Data mining—a strategy for examining large volumes of information in an effort to identify underlying patterns—is at the heart of a collaboration between IIT, the Chicago Police Department, and software giant Oracle. Using the analytical techniques MIRC researchers have applied to understand medical images, Wernick and colleagues are trolling the police department’s vast repository of information—one of the largest databases of any kind in the country. Their goal is to extract from the wealth of existing police data the patterns of activity that will help the police predict future crime. Using such variables as weather forecasts, recent crime incidents, gang activity, concerns raised at town hall meetings, 911 calls, and thousands of other variables, they will produce maps of projected crime patterns resembling those seen in brain imaging, in which hot spots of activity are highlighted. The project is supported in part through a grant from the National Institute of Justice.

Tomography: Key to Modern Medical Imaging

The earliest type of medical imaging—Roentgen’s X-ray—formed a shadow picture of the patient’s body onto a photographic plate. The X-ray is still widely used, for example, in mammography. However, X-rays are difficult to interpret because the information is mixed together: an abnormality on the skin cannot be distinguished from one deep within the patient. Therefore, most modern methods of medical imaging employ a different approach called tomography, which produces images that appear as virtual slices of the patient’s body. By viewing these slices, the physician can precisely locate and characterize abnormalities in relation to normal structures. Tomography has led to an ever-expanding alphabet soup of imaging methods—including CT, MRI, PET, SPECT—each of which portrays a different property of the body’s structure or function.

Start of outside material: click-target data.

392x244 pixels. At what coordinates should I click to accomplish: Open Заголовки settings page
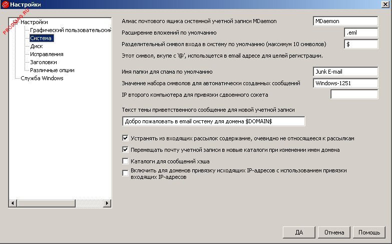pyautogui.click(x=44, y=62)
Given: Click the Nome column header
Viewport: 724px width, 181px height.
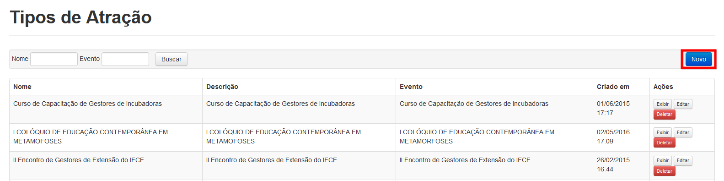Looking at the screenshot, I should click(22, 87).
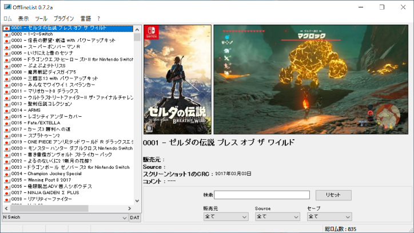Click the Nintendo Switch logo on the cover art
Screen dimensions: 414x233
pyautogui.click(x=152, y=33)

For example, a PET scan shows how rapidly the body is consuming glucose (sugar); thus, PET scans can show the location of tumors, or regions of the brain that become active during specific activities. MRI is like a Swiss Army knife: by changing its computer programming, MRI images can measure many different properties of the body, including blood oxygenation effects that reveal the workings of the brain.